Stored items:
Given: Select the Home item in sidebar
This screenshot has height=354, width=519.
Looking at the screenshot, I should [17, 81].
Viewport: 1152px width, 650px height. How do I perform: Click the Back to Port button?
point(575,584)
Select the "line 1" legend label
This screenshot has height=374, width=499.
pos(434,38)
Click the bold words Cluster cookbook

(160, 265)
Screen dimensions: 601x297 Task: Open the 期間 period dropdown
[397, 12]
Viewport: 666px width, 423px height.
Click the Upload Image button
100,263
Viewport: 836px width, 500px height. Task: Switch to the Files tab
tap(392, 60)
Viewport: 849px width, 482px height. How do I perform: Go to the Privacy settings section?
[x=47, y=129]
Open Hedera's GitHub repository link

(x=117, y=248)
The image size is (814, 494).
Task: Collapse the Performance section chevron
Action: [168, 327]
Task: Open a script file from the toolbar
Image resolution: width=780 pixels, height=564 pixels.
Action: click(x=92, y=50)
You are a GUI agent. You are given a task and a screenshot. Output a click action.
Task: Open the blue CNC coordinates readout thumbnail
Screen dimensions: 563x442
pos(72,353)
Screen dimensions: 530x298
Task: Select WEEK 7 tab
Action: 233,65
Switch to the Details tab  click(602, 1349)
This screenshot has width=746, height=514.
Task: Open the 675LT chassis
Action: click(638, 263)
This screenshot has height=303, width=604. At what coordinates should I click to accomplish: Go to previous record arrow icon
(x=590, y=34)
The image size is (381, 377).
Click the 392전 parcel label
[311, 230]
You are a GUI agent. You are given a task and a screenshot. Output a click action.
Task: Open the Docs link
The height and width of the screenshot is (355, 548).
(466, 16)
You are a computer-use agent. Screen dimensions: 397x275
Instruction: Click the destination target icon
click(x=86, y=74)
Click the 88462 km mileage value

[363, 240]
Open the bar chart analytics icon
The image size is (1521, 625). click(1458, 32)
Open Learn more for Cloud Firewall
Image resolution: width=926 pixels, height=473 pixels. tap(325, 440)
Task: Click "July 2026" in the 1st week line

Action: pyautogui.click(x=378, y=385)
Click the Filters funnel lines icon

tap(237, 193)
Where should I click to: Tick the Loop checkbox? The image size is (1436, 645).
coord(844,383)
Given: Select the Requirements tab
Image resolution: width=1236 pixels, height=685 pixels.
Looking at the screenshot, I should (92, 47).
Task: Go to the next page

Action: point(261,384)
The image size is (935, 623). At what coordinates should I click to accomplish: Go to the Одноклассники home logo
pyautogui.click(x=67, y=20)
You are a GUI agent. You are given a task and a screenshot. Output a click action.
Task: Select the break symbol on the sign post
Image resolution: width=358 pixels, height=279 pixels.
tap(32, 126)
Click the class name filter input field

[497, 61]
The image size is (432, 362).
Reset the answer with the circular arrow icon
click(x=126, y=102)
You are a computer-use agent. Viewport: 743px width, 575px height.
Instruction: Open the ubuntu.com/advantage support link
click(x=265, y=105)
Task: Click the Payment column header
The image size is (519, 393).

Exercise brief:
Every line of the entries above that includes "computer" should be copied.

Output for this task:
You are a computer-use agent. Screen dimensions: 397x275
You are a computer-use agent. Viewport: 743px width, 575px height.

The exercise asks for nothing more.